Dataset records
——————————
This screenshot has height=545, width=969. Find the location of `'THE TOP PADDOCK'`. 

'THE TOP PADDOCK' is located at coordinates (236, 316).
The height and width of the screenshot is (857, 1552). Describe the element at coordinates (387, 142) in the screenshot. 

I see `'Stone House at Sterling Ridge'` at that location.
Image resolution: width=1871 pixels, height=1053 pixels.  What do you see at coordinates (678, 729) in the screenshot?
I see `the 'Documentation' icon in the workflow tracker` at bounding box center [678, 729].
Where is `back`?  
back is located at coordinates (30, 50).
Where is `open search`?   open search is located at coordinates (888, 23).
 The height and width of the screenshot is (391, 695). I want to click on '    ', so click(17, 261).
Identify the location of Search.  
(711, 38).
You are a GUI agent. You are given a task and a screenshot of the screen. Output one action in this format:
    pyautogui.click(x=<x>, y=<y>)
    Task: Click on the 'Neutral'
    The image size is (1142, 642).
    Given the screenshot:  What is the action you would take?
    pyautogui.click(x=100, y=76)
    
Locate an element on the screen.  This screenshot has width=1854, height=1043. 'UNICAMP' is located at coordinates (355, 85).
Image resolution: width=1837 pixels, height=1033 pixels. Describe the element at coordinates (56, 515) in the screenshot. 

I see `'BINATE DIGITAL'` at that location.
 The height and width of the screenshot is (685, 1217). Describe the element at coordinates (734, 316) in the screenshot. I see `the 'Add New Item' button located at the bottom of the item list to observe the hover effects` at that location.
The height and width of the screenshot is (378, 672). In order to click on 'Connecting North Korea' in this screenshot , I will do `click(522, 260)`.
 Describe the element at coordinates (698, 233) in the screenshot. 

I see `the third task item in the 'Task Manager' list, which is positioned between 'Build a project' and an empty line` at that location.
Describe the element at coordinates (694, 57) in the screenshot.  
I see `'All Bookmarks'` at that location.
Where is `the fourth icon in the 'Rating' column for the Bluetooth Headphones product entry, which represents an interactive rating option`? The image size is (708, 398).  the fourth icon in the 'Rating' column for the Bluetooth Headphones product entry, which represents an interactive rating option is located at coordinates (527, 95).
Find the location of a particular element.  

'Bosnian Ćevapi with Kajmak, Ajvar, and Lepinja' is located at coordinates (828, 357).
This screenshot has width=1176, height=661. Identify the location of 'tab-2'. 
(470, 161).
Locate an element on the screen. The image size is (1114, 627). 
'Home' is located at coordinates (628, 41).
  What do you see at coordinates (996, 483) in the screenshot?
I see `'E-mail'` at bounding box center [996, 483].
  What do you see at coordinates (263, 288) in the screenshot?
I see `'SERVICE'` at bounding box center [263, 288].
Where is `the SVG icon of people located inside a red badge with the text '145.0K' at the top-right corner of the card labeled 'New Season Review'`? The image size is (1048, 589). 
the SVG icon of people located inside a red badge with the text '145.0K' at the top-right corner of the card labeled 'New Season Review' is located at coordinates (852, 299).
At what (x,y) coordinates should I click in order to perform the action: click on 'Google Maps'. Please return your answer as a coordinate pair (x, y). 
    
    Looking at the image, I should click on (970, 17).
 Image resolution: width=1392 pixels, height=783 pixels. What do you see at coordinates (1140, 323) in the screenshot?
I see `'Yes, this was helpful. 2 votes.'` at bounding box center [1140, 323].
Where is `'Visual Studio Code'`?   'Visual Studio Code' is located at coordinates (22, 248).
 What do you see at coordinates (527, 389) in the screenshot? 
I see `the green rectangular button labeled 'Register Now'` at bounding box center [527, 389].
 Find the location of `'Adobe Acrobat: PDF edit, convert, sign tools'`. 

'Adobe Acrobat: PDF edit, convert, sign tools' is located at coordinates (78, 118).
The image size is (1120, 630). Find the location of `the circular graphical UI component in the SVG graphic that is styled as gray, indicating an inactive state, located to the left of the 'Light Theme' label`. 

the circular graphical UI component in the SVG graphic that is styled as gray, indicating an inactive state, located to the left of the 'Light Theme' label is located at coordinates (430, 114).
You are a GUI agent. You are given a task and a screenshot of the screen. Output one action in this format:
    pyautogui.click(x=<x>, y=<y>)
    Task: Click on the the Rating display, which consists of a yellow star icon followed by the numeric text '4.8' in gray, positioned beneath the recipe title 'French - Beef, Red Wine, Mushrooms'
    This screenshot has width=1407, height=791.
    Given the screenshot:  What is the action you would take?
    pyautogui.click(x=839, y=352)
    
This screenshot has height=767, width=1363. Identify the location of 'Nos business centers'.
——————————
> **Written instruction**
Copy every one of the lines above word for word, with no changes.

> **Problem solution**
This screenshot has height=545, width=969. Find the location of `'THE TOP PADDOCK'`. 

'THE TOP PADDOCK' is located at coordinates (236, 316).
The height and width of the screenshot is (857, 1552). Describe the element at coordinates (387, 142) in the screenshot. 

I see `'Stone House at Sterling Ridge'` at that location.
Image resolution: width=1871 pixels, height=1053 pixels.  What do you see at coordinates (678, 729) in the screenshot?
I see `the 'Documentation' icon in the workflow tracker` at bounding box center [678, 729].
Where is `back`?  
back is located at coordinates (30, 50).
Where is `open search`?   open search is located at coordinates (888, 23).
 The height and width of the screenshot is (391, 695). I want to click on '    ', so click(17, 261).
Identify the location of Search.  
(711, 38).
You are a GUI agent. You are given a task and a screenshot of the screen. Output one action in this format:
    pyautogui.click(x=<x>, y=<y>)
    Task: Click on the 'Neutral'
    The image size is (1142, 642).
    Given the screenshot:  What is the action you would take?
    pyautogui.click(x=100, y=76)
    
Locate an element on the screen.  This screenshot has width=1854, height=1043. 'UNICAMP' is located at coordinates (355, 85).
Image resolution: width=1837 pixels, height=1033 pixels. Describe the element at coordinates (56, 515) in the screenshot. 

I see `'BINATE DIGITAL'` at that location.
 The height and width of the screenshot is (685, 1217). Describe the element at coordinates (734, 316) in the screenshot. I see `the 'Add New Item' button located at the bottom of the item list to observe the hover effects` at that location.
The height and width of the screenshot is (378, 672). In order to click on 'Connecting North Korea' in this screenshot , I will do `click(522, 260)`.
 Describe the element at coordinates (698, 233) in the screenshot. 

I see `the third task item in the 'Task Manager' list, which is positioned between 'Build a project' and an empty line` at that location.
Describe the element at coordinates (694, 57) in the screenshot.  
I see `'All Bookmarks'` at that location.
Where is `the fourth icon in the 'Rating' column for the Bluetooth Headphones product entry, which represents an interactive rating option`? The image size is (708, 398).  the fourth icon in the 'Rating' column for the Bluetooth Headphones product entry, which represents an interactive rating option is located at coordinates (527, 95).
Find the location of a particular element.  

'Bosnian Ćevapi with Kajmak, Ajvar, and Lepinja' is located at coordinates (828, 357).
This screenshot has width=1176, height=661. Identify the location of 'tab-2'. 
(470, 161).
Locate an element on the screen. The image size is (1114, 627). 
'Home' is located at coordinates (628, 41).
  What do you see at coordinates (996, 483) in the screenshot?
I see `'E-mail'` at bounding box center [996, 483].
  What do you see at coordinates (263, 288) in the screenshot?
I see `'SERVICE'` at bounding box center [263, 288].
Where is `the SVG icon of people located inside a red badge with the text '145.0K' at the top-right corner of the card labeled 'New Season Review'`? The image size is (1048, 589). 
the SVG icon of people located inside a red badge with the text '145.0K' at the top-right corner of the card labeled 'New Season Review' is located at coordinates (852, 299).
At what (x,y) coordinates should I click in order to perform the action: click on 'Google Maps'. Please return your answer as a coordinate pair (x, y). 
    
    Looking at the image, I should click on (970, 17).
 Image resolution: width=1392 pixels, height=783 pixels. What do you see at coordinates (1140, 323) in the screenshot?
I see `'Yes, this was helpful. 2 votes.'` at bounding box center [1140, 323].
Where is `'Visual Studio Code'`?   'Visual Studio Code' is located at coordinates (22, 248).
 What do you see at coordinates (527, 389) in the screenshot? 
I see `the green rectangular button labeled 'Register Now'` at bounding box center [527, 389].
 Find the location of `'Adobe Acrobat: PDF edit, convert, sign tools'`. 

'Adobe Acrobat: PDF edit, convert, sign tools' is located at coordinates (78, 118).
The image size is (1120, 630). Find the location of `the circular graphical UI component in the SVG graphic that is styled as gray, indicating an inactive state, located to the left of the 'Light Theme' label`. 

the circular graphical UI component in the SVG graphic that is styled as gray, indicating an inactive state, located to the left of the 'Light Theme' label is located at coordinates (430, 114).
You are a GUI agent. You are given a task and a screenshot of the screen. Output one action in this format:
    pyautogui.click(x=<x>, y=<y>)
    Task: Click on the the Rating display, which consists of a yellow star icon followed by the numeric text '4.8' in gray, positioned beneath the recipe title 'French - Beef, Red Wine, Mushrooms'
    This screenshot has width=1407, height=791.
    Given the screenshot:  What is the action you would take?
    pyautogui.click(x=839, y=352)
    
This screenshot has height=767, width=1363. Identify the location of 'Nos business centers'.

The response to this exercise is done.